A place of writing and reflection…
This is a faithful saying and worthy of all acceptance, that Christ Jesus came into the world to save sinners, of whom I am the worst. But I received mercy for this reason, that in me, first, Jesus Christ might show all patience, as an example to those who were to believe in Him for eternal life. Now to the eternal, immortal, invisible King, the only wise God, be honor and glory forever. Amen.
—1 Timothy 1:15-17
So Christmas has come and gone this week.
Our tree still stands in the kitchen—at least until New Years with no more packages littering it’s base. (Our eighteen-month-old got to open most of them.) We had homemade Chinese for dinner with sweet and sour pork, chicken fried rice, and Chinese doughnuts (as may very well become family tradition). We spent a good portion of the day just spending time together, resting from the work week, and making sure big sister didn’t hit little sister with her play frying pan again.
Last year we bought our first tree—a six foot white one we decorate with blue and silver ornaments our toddler likes to take off of it. Last year it guarded a small pile of gifts for friends and family. This year our tree did the same with its cool glow of blue lights our two-month-old loves to stare at from her swing.
But this year was different.
You see we went through a rough patch, financially, after coming back from our Texas trip while we tried to get my husband a job change. Three of those boxes under that tree only contained gifts because they had been bought before our trip, one of which was actually a forgotten birthday gift repurposed for the season.
I’m not complaining.
I’m actually grateful.
But I was even more grateful when my husband landed his new job and we were able to cover the important things—like bills.
Something else I’m grateful for.
Ever since I was a kid I always remembered being told by my mother how tight money was in our house. But every year without fail she would give my brother and I the Sears wish book and tell us to pick something out $20 or under. I vaguely remember highlighting things like dolls and such and getting onto my brother for always picking the ones that were so much more expensive.

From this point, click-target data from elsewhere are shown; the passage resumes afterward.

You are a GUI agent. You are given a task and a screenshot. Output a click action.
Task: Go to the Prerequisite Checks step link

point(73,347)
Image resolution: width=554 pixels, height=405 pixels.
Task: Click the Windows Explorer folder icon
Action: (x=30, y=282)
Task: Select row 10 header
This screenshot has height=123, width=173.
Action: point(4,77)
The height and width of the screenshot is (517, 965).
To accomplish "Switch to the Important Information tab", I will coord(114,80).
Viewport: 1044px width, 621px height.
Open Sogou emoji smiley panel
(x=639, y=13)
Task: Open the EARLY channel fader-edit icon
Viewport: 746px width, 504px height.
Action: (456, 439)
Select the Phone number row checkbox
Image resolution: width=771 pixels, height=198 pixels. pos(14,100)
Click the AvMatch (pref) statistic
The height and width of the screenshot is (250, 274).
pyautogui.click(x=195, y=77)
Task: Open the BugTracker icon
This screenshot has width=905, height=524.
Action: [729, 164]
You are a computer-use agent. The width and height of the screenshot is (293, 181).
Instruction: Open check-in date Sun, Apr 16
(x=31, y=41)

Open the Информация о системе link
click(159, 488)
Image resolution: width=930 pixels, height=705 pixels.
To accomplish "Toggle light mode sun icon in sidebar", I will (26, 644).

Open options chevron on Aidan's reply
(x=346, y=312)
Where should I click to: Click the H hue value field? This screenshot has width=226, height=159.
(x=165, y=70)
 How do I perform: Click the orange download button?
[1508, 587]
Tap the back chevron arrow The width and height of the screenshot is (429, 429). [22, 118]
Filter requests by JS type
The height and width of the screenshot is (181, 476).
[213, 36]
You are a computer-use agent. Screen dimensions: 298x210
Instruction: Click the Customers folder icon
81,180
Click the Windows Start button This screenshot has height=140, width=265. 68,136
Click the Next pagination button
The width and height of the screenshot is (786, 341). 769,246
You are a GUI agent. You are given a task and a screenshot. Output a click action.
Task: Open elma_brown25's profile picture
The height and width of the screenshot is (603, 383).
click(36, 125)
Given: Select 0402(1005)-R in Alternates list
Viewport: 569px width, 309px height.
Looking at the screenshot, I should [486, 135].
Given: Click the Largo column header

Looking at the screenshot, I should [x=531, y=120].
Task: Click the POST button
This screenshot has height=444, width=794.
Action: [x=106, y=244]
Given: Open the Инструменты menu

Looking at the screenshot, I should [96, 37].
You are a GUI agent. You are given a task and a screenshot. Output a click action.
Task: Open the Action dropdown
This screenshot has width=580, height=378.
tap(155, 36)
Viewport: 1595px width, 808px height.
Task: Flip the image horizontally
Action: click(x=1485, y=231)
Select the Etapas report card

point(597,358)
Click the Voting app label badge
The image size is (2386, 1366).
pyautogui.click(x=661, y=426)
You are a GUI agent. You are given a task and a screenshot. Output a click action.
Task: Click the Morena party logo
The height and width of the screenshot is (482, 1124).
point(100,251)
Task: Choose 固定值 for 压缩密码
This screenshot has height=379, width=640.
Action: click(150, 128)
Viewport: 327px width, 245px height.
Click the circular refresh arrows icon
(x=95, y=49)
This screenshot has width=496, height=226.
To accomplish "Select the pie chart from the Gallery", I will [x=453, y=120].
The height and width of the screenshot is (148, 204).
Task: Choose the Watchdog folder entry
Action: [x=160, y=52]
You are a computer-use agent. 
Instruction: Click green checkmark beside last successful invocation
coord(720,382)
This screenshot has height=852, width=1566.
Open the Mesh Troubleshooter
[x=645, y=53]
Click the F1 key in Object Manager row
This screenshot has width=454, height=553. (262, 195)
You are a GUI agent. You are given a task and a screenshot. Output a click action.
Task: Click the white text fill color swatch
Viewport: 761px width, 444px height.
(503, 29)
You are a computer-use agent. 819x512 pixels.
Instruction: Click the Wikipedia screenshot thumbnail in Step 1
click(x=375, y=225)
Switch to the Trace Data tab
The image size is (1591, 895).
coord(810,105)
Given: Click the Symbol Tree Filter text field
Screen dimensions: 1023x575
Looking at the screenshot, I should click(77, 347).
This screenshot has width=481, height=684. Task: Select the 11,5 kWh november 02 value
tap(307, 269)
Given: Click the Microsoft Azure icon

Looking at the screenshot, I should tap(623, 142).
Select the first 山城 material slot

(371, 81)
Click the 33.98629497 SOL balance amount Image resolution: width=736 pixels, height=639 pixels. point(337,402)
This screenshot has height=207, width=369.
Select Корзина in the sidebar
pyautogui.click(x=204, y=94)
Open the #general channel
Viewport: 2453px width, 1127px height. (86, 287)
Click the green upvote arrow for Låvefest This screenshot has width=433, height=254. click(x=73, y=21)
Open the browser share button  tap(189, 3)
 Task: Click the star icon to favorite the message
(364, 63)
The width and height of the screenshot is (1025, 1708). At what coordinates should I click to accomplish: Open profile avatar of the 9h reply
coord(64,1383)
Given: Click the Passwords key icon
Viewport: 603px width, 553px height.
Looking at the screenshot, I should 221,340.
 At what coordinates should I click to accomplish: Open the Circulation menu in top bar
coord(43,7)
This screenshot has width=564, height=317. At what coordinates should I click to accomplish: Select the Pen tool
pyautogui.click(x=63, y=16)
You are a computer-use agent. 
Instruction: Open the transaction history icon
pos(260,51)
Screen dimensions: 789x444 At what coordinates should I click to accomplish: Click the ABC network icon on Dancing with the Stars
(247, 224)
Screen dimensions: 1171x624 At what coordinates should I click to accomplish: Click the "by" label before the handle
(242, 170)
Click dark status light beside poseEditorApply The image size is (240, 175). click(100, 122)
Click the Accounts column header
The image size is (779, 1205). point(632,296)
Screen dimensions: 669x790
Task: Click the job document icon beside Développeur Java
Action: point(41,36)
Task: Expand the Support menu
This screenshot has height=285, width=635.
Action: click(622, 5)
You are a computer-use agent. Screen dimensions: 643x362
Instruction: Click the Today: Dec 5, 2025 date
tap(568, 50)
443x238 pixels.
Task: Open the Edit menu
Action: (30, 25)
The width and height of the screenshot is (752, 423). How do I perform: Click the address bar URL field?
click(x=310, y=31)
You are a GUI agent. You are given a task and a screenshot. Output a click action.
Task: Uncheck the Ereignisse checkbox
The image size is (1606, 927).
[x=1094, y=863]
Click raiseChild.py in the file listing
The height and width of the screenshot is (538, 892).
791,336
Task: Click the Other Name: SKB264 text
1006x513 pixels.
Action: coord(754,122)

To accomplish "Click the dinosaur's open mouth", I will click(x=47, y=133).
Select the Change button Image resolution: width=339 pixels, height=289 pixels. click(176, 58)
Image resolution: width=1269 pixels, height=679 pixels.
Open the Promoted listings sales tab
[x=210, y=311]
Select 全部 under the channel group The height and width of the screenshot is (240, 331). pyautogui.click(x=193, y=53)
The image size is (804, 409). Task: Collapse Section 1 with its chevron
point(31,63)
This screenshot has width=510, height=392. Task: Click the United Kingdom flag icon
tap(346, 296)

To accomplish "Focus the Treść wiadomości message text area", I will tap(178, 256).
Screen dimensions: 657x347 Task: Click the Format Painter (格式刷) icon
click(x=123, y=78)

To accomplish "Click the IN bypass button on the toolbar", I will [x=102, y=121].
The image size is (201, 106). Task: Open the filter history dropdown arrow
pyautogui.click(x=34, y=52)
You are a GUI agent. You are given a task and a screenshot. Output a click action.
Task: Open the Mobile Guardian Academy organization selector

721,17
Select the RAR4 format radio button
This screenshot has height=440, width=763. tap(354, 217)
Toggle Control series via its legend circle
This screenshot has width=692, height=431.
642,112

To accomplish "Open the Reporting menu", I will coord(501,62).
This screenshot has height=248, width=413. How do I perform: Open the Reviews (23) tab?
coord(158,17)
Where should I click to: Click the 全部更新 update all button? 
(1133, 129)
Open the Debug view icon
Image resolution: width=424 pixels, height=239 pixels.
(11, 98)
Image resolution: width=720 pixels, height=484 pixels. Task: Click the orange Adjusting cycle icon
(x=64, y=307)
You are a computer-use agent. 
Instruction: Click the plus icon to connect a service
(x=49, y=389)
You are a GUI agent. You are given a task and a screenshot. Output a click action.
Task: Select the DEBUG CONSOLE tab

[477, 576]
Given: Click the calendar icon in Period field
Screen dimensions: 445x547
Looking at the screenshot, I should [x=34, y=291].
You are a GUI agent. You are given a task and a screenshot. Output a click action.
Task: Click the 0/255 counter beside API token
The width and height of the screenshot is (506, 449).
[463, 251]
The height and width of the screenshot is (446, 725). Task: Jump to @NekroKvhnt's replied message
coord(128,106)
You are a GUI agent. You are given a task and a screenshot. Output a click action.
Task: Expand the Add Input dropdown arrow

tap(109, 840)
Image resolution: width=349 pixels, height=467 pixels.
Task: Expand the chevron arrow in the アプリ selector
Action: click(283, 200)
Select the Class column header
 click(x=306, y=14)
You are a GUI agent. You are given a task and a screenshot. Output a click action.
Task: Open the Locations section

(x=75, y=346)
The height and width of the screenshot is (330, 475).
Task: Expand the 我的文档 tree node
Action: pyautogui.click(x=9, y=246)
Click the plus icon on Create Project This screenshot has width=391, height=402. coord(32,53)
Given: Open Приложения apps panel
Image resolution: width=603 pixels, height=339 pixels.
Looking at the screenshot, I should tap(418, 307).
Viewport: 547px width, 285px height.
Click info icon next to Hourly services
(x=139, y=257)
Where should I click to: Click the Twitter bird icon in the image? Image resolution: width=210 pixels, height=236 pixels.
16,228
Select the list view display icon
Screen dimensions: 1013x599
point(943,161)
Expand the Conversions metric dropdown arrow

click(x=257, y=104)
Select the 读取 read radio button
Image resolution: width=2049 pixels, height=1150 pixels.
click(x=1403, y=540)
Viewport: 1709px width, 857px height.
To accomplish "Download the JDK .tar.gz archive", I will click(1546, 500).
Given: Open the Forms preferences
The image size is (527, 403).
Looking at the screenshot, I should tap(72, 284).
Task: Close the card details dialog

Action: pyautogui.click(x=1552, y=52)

“Mom can’t afford that,” I would tell him to no avail.
And yet for some reason every year that really expensive item would find its way under the tree for him.
I couldn’t make sense of it.
If we were poor, why would you put yourself in debt to pay for something you said we can’t afford, mom?
Granted she was trying to be a “good mom”, but she was also spoiling my brother by going outside her means (and rules) for him.
Yes, there was that slight tinge of jealousy as such never have been allowed for me, but my main concern was for the money spent on those highly priced gifts.
Even more so as adult it draws my concern as I see pictures of Christmas trees drowning in gifts.
Not from jealousy.
What happened to the meaning of Christmas?
The Savior born to save the souls of man? The gift from God that should inspire those gifts we place beneath artificial branches?
My husband says his best Christmas he can remember was not one of enormous mounds of gifts either.
He and his brother both got sweaters that year and mom had him pose with his in front of a dresser. It had been a difficult time for mom that year, but this occasion best for Charles.
A friend recently said she didn’t care much for Christmas because of the gifts.
“People stress themselves out trying to buy the perfect gift, spend more money than they need to, and then they’re disappointed on Christmas day when they don’t get what they wanted”, she said.
I might have to agree.
Maybe its this year’s tight budget that helps, but I doubt it.
Money is not the issue.
It’s more like maturity.
I guess I’ve grown past the childish need for gifts and while I want to give our children such on this day of days I want them both to understand we don’t do it because it’s “the thing to do” or because a man in bright red suit cheers us to do so.
No, I want them to know its because of the Christ child born so long ago—God’s gift to us who would die for our salvation only a few years later. I want to teach them that the number of packages under the tree or the dollar amount spent should never be the focus.
Will I buy them gifts?
Will the tree be swimming in them?
Probably—most likely—not. And not because of money.
Because of the real reason for the Season.
Jesus Christ our Lord.
My mother-in-law is a good example of this as she had all her grandbabies gather for a birthday party for Jesus this year as she has before. They made a cake and decorated with birthday banners and balloons. They sang happy birthday to Jesus and even made gifts for Him. One year they made paper hearts and put them in a stocking hung up on the wall just for Jesus.
It sounds strange, but it’s really not.
Mom wants to teach her grandkids what she didn’t know before when she was raising four young children of her own.
Likewise we have a chance, as her children, to teach our own the proper meaning of Christmas—and make it a different kind of Christmas.
A Christmas not engulfed in wrapping and bows, the years hottest toys, or latest goofy gadgets.
My husband told me this year he felt bad he didn’t buy me anything. But I don’t think I really needed anything this year.
Gifts are nice, yes.
But I’d rather watch our daughters smiling and giggling at each other under tree in their warm fuzzy Christmas jammies than to fret about buying them the next big thing.
The next big thing already came and it’s our job to teach them about Him.